Records from a data source

══════════

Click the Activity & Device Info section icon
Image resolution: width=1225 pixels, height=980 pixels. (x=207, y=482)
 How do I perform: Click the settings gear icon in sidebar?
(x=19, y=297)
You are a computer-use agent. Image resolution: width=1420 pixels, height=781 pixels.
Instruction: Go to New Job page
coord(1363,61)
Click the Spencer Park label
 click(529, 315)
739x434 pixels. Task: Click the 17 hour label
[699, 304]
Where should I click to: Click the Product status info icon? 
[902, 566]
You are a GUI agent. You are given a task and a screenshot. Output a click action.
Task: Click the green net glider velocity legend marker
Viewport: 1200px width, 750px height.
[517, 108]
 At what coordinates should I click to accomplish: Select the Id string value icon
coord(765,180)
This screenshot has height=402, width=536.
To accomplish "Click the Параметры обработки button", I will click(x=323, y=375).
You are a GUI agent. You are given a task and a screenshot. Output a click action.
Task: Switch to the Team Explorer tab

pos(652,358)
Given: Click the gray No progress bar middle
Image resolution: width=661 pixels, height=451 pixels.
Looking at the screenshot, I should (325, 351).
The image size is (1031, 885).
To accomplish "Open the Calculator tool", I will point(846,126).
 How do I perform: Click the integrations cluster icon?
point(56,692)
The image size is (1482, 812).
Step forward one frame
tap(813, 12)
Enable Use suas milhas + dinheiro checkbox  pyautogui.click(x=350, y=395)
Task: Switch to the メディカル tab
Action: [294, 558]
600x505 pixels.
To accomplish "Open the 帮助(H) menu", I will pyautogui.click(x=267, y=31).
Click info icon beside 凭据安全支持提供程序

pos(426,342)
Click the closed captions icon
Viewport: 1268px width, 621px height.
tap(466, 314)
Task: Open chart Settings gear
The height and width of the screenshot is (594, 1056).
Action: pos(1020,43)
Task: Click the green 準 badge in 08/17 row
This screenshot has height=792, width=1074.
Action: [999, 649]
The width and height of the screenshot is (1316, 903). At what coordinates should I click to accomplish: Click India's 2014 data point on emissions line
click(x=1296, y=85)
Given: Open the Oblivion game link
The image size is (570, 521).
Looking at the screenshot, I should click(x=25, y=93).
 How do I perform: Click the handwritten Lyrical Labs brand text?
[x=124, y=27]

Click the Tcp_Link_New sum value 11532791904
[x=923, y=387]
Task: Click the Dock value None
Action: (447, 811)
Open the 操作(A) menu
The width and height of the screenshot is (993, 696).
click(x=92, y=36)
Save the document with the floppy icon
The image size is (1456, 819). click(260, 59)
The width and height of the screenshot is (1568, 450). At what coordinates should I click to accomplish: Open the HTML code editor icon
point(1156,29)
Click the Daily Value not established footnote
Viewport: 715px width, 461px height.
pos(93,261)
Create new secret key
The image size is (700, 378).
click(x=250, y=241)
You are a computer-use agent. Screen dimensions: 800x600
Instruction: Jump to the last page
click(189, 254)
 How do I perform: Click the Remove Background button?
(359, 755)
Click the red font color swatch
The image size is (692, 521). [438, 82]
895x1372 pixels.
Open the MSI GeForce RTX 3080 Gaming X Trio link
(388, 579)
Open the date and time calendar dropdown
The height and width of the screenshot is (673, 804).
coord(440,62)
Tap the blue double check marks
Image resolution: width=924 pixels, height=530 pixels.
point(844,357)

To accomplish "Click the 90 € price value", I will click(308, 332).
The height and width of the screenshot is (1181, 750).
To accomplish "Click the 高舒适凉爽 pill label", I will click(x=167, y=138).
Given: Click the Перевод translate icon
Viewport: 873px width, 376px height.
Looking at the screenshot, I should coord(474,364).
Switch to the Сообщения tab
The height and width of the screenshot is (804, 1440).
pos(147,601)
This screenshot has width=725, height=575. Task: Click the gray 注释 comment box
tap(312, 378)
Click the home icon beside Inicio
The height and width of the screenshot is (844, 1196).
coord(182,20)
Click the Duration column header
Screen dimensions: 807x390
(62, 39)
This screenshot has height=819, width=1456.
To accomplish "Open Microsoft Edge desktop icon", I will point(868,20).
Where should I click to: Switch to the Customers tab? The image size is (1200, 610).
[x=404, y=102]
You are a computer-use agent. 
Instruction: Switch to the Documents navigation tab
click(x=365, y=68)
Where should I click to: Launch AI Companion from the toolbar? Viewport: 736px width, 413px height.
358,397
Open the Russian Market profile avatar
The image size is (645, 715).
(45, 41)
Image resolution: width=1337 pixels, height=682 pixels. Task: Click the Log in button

══════════

* [Prompt]:
Word for word, restate the entries that appear above.

* [Solution to the exercise]:
Click the Activity & Device Info section icon
Image resolution: width=1225 pixels, height=980 pixels. (x=207, y=482)
 How do I perform: Click the settings gear icon in sidebar?
(x=19, y=297)
You are a computer-use agent. Image resolution: width=1420 pixels, height=781 pixels.
Instruction: Go to New Job page
coord(1363,61)
Click the Spencer Park label
 click(529, 315)
739x434 pixels. Task: Click the 17 hour label
[699, 304]
Where should I click to: Click the Product status info icon? 
[902, 566]
You are a GUI agent. You are given a task and a screenshot. Output a click action.
Task: Click the green net glider velocity legend marker
Viewport: 1200px width, 750px height.
[517, 108]
 At what coordinates should I click to accomplish: Select the Id string value icon
coord(765,180)
This screenshot has height=402, width=536.
To accomplish "Click the Параметры обработки button", I will click(x=323, y=375).
You are a GUI agent. You are given a task and a screenshot. Output a click action.
Task: Switch to the Team Explorer tab

pos(652,358)
Given: Click the gray No progress bar middle
Image resolution: width=661 pixels, height=451 pixels.
Looking at the screenshot, I should (325, 351).
The image size is (1031, 885).
To accomplish "Open the Calculator tool", I will point(846,126).
 How do I perform: Click the integrations cluster icon?
point(56,692)
The image size is (1482, 812).
Step forward one frame
tap(813, 12)
Enable Use suas milhas + dinheiro checkbox  pyautogui.click(x=350, y=395)
Task: Switch to the メディカル tab
Action: [294, 558]
600x505 pixels.
To accomplish "Open the 帮助(H) menu", I will pyautogui.click(x=267, y=31).
Click info icon beside 凭据安全支持提供程序

pos(426,342)
Click the closed captions icon
Viewport: 1268px width, 621px height.
tap(466, 314)
Task: Open chart Settings gear
The height and width of the screenshot is (594, 1056).
Action: pos(1020,43)
Task: Click the green 準 badge in 08/17 row
This screenshot has height=792, width=1074.
Action: [999, 649]
The width and height of the screenshot is (1316, 903). At what coordinates should I click to accomplish: Click India's 2014 data point on emissions line
click(x=1296, y=85)
Given: Open the Oblivion game link
The image size is (570, 521).
Looking at the screenshot, I should click(x=25, y=93).
 How do I perform: Click the handwritten Lyrical Labs brand text?
[x=124, y=27]

Click the Tcp_Link_New sum value 11532791904
[x=923, y=387]
Task: Click the Dock value None
Action: (447, 811)
Open the 操作(A) menu
The width and height of the screenshot is (993, 696).
click(x=92, y=36)
Save the document with the floppy icon
The image size is (1456, 819). click(260, 59)
The width and height of the screenshot is (1568, 450). At what coordinates should I click to accomplish: Open the HTML code editor icon
point(1156,29)
Click the Daily Value not established footnote
Viewport: 715px width, 461px height.
pos(93,261)
Create new secret key
The image size is (700, 378).
click(x=250, y=241)
You are a computer-use agent. Screen dimensions: 800x600
Instruction: Jump to the last page
click(189, 254)
 How do I perform: Click the Remove Background button?
(359, 755)
Click the red font color swatch
The image size is (692, 521). [438, 82]
895x1372 pixels.
Open the MSI GeForce RTX 3080 Gaming X Trio link
(388, 579)
Open the date and time calendar dropdown
The height and width of the screenshot is (673, 804).
coord(440,62)
Tap the blue double check marks
Image resolution: width=924 pixels, height=530 pixels.
point(844,357)

To accomplish "Click the 90 € price value", I will click(308, 332).
The height and width of the screenshot is (1181, 750).
To accomplish "Click the 高舒适凉爽 pill label", I will click(x=167, y=138).
Given: Click the Перевод translate icon
Viewport: 873px width, 376px height.
Looking at the screenshot, I should coord(474,364).
Switch to the Сообщения tab
The height and width of the screenshot is (804, 1440).
pos(147,601)
This screenshot has width=725, height=575. Task: Click the gray 注释 comment box
tap(312, 378)
Click the home icon beside Inicio
The height and width of the screenshot is (844, 1196).
coord(182,20)
Click the Duration column header
Screen dimensions: 807x390
(62, 39)
This screenshot has height=819, width=1456.
To accomplish "Open Microsoft Edge desktop icon", I will point(868,20).
Where should I click to: Switch to the Customers tab? The image size is (1200, 610).
[x=404, y=102]
You are a computer-use agent. 
Instruction: Switch to the Documents navigation tab
click(x=365, y=68)
Where should I click to: Launch AI Companion from the toolbar? Viewport: 736px width, 413px height.
358,397
Open the Russian Market profile avatar
The image size is (645, 715).
(45, 41)
Image resolution: width=1337 pixels, height=682 pixels. Task: Click the Log in button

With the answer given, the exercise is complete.